Last week, PennFuture helped secure a legal victory for a local municipality's protective water quality buffers in the Poconos region. The Monroe County Court of Common Pleas granted the request of Coolbaugh Township, PennFuture, Tobyhanna Creek/Tunkhannock Creek Watershed Association, and Tobyhanna Conservation Association to dismiss developers’ challenge to an ordinance requiring a 300-foot buffer around all streams, lakes, ponds, and wetlands in the Township.
Coolbaugh Township sits atop the Pocono Plateau in eastern Pennsylvania and is home to a great wealth of pristine water resources, including the headwaters of the High Quality Tobyhanna Creek. This stream and its many Exceptional Value and High Quality tributaries are kept clean, in part, by the Township’s numerous wetlands, which filter pollutants, cool waters, and provide invaluable wildlife habitat. The exceptional quality of its water resources makes Coolbaugh Township a haven for anglers, paddlers, and wildlife enthusiasts.
Coolbaugh Township is also a prime target for development due to its location along I-380, its easy access to I-80 and its relative proximity to population centers in Pennsylvania, New Jersey, and New York. In recent years, development in the Township has taken the form of a rapid influx of large-scale warehouses, distribution centers, and fulfillment centers, often along the banks of the Township’s invaluable water resources.
Recognizing that the vast acreage of impervious surface generated by large-scale development of any type poses a significant threat to the quality of nearby water resources, Coolbaugh Township took action to protect its irreplaceable streams, lakes, ponds, and wetlands.

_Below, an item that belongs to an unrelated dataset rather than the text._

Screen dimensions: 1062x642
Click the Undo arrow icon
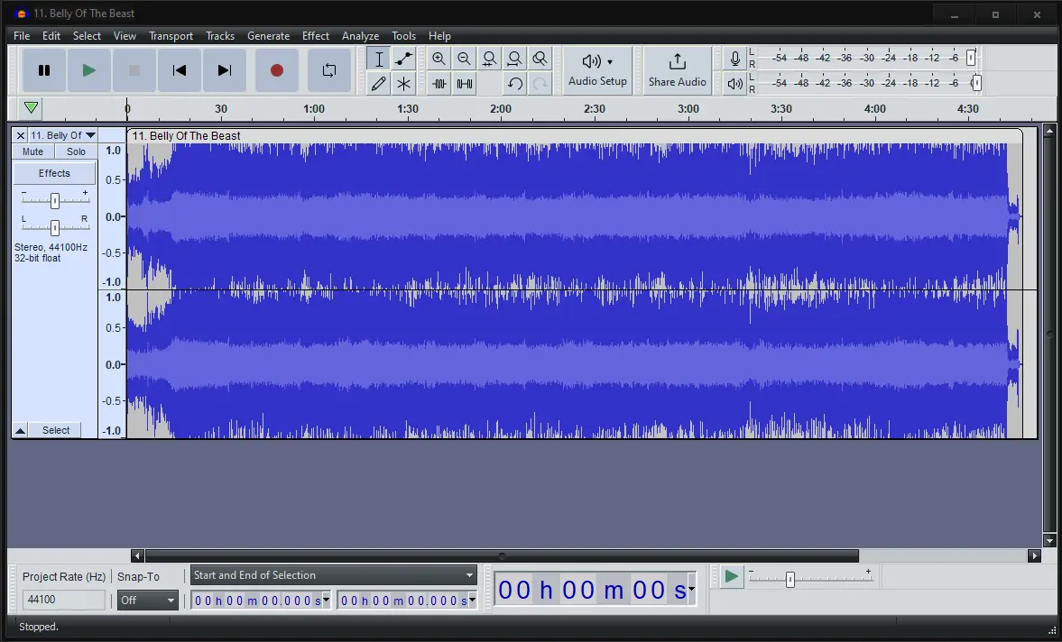(514, 84)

In August 2023, the Township Board of Supervisors enacted an ordinance requiring that future large-scale development leave an undeveloped 300-foot buffer around all surface waters to protect them from degradation. This ordinance doubled the previous buffer requirement of 150 feet.
In May 2024, two industrial landowners/developers, Orchard BJK Company, LLC and Pocono Mountain Industries, Inc., sued Coolbaugh Township, claiming that the buffer ordinance is arbitrary, irrational, and improperly targeted at their developments. The court granted PennFuture, and our clients TCTCWA and TCA, the right to intervene in the case in support of the buffer ordinance. The developers’ claims were based on speculation that the buffer requirement would harm their ability to sell or develop their properties in the future. Only one of the landowner/developers had attempted to sell or develop any property since the Township passed the ordinance, and the Township had not yet determined how to apply the buffer requirement to the one project that had been proposed. The Court held that, under these circumstances, the question of whether and how the landowner/developers were harmed by the ordinance was merely “academic” and “hypothetical” and that any challenge to the ordinance would have to wait until the Township actually applied it to the landowner/developers’ property.
The Court’s decision means that Coolbaugh Township’s exceptional watershed protection measures will remain in place—and that it is now up to the Township to enforce them if and when developers propose specific projects.
“PennFuture is happy to see that the Exceptional Value headwaters of the Poconos Mountain region will continue to be protected,” said PennFuture Staff Attorney Brigitte Meyer, “and we urge the Coolbaugh Township Board of Supervisors to uphold these protective measures as it considers future development proposals. We hope more municipalities step up like Coolbaugh Township to protect critical water resources, and we will continue to fight alongside them as they do.”
The landowners/developers have until July 27 to appeal the Monroe County Court’s decision to the statewide court of appeals.